:: SUPPLIED RECORDS ::

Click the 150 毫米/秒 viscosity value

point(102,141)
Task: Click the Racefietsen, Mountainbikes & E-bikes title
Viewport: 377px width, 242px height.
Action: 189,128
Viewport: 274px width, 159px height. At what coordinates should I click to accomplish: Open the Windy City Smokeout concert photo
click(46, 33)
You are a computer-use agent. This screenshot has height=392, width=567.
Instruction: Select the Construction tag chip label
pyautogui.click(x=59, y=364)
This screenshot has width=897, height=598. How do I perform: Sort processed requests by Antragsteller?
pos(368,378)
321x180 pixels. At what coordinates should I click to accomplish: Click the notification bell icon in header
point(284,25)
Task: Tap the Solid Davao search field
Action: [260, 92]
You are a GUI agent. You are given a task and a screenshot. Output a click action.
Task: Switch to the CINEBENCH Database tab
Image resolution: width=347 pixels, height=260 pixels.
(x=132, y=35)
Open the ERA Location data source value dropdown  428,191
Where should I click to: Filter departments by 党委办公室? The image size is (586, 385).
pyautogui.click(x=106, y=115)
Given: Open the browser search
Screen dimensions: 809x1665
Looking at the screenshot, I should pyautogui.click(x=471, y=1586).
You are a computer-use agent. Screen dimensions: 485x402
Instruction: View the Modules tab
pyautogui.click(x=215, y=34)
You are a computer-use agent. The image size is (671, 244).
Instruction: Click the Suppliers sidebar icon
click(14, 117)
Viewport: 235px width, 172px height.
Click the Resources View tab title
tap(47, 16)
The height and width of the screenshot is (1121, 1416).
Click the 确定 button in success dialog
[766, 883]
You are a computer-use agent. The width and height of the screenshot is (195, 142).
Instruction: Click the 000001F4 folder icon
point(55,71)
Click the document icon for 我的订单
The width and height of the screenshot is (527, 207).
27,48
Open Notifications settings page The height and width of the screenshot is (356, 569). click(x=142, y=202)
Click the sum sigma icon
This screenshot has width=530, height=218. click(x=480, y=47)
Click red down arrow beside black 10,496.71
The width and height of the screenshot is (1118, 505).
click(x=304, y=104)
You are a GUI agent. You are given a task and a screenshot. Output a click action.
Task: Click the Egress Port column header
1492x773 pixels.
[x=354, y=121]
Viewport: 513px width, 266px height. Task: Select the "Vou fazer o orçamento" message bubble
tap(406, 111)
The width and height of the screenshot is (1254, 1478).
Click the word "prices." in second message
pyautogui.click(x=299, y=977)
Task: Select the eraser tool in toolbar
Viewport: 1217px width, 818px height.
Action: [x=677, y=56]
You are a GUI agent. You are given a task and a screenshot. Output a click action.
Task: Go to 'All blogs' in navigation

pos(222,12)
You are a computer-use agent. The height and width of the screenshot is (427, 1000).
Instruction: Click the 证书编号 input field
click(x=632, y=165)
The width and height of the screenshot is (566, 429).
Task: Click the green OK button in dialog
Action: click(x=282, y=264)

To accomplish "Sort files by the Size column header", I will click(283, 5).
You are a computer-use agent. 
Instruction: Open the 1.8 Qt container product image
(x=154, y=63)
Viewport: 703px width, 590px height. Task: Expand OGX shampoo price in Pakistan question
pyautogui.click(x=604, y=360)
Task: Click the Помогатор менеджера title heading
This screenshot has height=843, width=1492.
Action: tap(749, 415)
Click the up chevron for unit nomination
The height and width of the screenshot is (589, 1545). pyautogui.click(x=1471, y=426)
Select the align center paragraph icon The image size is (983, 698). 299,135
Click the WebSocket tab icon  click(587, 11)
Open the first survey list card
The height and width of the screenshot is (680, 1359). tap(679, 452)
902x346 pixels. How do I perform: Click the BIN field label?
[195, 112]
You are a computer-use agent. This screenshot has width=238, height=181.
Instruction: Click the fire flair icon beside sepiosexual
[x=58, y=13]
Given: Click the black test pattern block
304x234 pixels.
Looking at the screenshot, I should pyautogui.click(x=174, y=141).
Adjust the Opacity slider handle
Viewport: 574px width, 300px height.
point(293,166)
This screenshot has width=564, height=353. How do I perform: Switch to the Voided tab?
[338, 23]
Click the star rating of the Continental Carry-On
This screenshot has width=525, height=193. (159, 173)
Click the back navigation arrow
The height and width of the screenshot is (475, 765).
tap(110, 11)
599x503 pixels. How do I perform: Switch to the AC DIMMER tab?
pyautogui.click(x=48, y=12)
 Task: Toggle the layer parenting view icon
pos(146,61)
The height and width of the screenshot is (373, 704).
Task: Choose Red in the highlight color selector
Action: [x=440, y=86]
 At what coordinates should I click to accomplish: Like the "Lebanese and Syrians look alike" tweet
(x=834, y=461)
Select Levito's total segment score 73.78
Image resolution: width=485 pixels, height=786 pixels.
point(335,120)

:::

● EXERCISE DESCRIPTION
Repeat the data precisely, line by line.

● SOLUTION
Click the 150 毫米/秒 viscosity value

point(102,141)
Task: Click the Racefietsen, Mountainbikes & E-bikes title
Viewport: 377px width, 242px height.
Action: 189,128
Viewport: 274px width, 159px height. At what coordinates should I click to accomplish: Open the Windy City Smokeout concert photo
click(46, 33)
You are a computer-use agent. This screenshot has height=392, width=567.
Instruction: Select the Construction tag chip label
pyautogui.click(x=59, y=364)
This screenshot has width=897, height=598. How do I perform: Sort processed requests by Antragsteller?
pos(368,378)
321x180 pixels. At what coordinates should I click to accomplish: Click the notification bell icon in header
point(284,25)
Task: Tap the Solid Davao search field
Action: [260, 92]
You are a GUI agent. You are given a task and a screenshot. Output a click action.
Task: Switch to the CINEBENCH Database tab
Image resolution: width=347 pixels, height=260 pixels.
(x=132, y=35)
Open the ERA Location data source value dropdown  428,191
Where should I click to: Filter departments by 党委办公室? The image size is (586, 385).
pyautogui.click(x=106, y=115)
Given: Open the browser search
Screen dimensions: 809x1665
Looking at the screenshot, I should pyautogui.click(x=471, y=1586).
You are a computer-use agent. Screen dimensions: 485x402
Instruction: View the Modules tab
pyautogui.click(x=215, y=34)
You are a computer-use agent. The image size is (671, 244).
Instruction: Click the Suppliers sidebar icon
click(14, 117)
Viewport: 235px width, 172px height.
Click the Resources View tab title
tap(47, 16)
The height and width of the screenshot is (1121, 1416).
Click the 确定 button in success dialog
[766, 883]
You are a computer-use agent. The width and height of the screenshot is (195, 142).
Instruction: Click the 000001F4 folder icon
point(55,71)
Click the document icon for 我的订单
The width and height of the screenshot is (527, 207).
27,48
Open Notifications settings page The height and width of the screenshot is (356, 569). click(x=142, y=202)
Click the sum sigma icon
This screenshot has width=530, height=218. click(x=480, y=47)
Click red down arrow beside black 10,496.71
The width and height of the screenshot is (1118, 505).
click(x=304, y=104)
You are a GUI agent. You are given a task and a screenshot. Output a click action.
Task: Click the Egress Port column header
1492x773 pixels.
[x=354, y=121]
Viewport: 513px width, 266px height. Task: Select the "Vou fazer o orçamento" message bubble
tap(406, 111)
The width and height of the screenshot is (1254, 1478).
Click the word "prices." in second message
pyautogui.click(x=299, y=977)
Task: Select the eraser tool in toolbar
Viewport: 1217px width, 818px height.
Action: [x=677, y=56]
You are a GUI agent. You are given a task and a screenshot. Output a click action.
Task: Go to 'All blogs' in navigation

pos(222,12)
You are a computer-use agent. The height and width of the screenshot is (427, 1000).
Instruction: Click the 证书编号 input field
click(x=632, y=165)
The width and height of the screenshot is (566, 429).
Task: Click the green OK button in dialog
Action: click(x=282, y=264)

To accomplish "Sort files by the Size column header", I will click(283, 5).
You are a computer-use agent. 
Instruction: Open the 1.8 Qt container product image
(x=154, y=63)
Viewport: 703px width, 590px height. Task: Expand OGX shampoo price in Pakistan question
pyautogui.click(x=604, y=360)
Task: Click the Помогатор менеджера title heading
This screenshot has height=843, width=1492.
Action: tap(749, 415)
Click the up chevron for unit nomination
The height and width of the screenshot is (589, 1545). pyautogui.click(x=1471, y=426)
Select the align center paragraph icon The image size is (983, 698). 299,135
Click the WebSocket tab icon  click(587, 11)
Open the first survey list card
The height and width of the screenshot is (680, 1359). tap(679, 452)
902x346 pixels. How do I perform: Click the BIN field label?
[195, 112]
You are a computer-use agent. This screenshot has width=238, height=181.
Instruction: Click the fire flair icon beside sepiosexual
[x=58, y=13]
Given: Click the black test pattern block
304x234 pixels.
Looking at the screenshot, I should pyautogui.click(x=174, y=141).
Adjust the Opacity slider handle
Viewport: 574px width, 300px height.
point(293,166)
This screenshot has width=564, height=353. How do I perform: Switch to the Voided tab?
[338, 23]
Click the star rating of the Continental Carry-On
This screenshot has width=525, height=193. (159, 173)
Click the back navigation arrow
The height and width of the screenshot is (475, 765).
tap(110, 11)
599x503 pixels. How do I perform: Switch to the AC DIMMER tab?
pyautogui.click(x=48, y=12)
 Task: Toggle the layer parenting view icon
pos(146,61)
The height and width of the screenshot is (373, 704).
Task: Choose Red in the highlight color selector
Action: [x=440, y=86]
 At what coordinates should I click to accomplish: Like the "Lebanese and Syrians look alike" tweet
(x=834, y=461)
Select Levito's total segment score 73.78
Image resolution: width=485 pixels, height=786 pixels.
point(335,120)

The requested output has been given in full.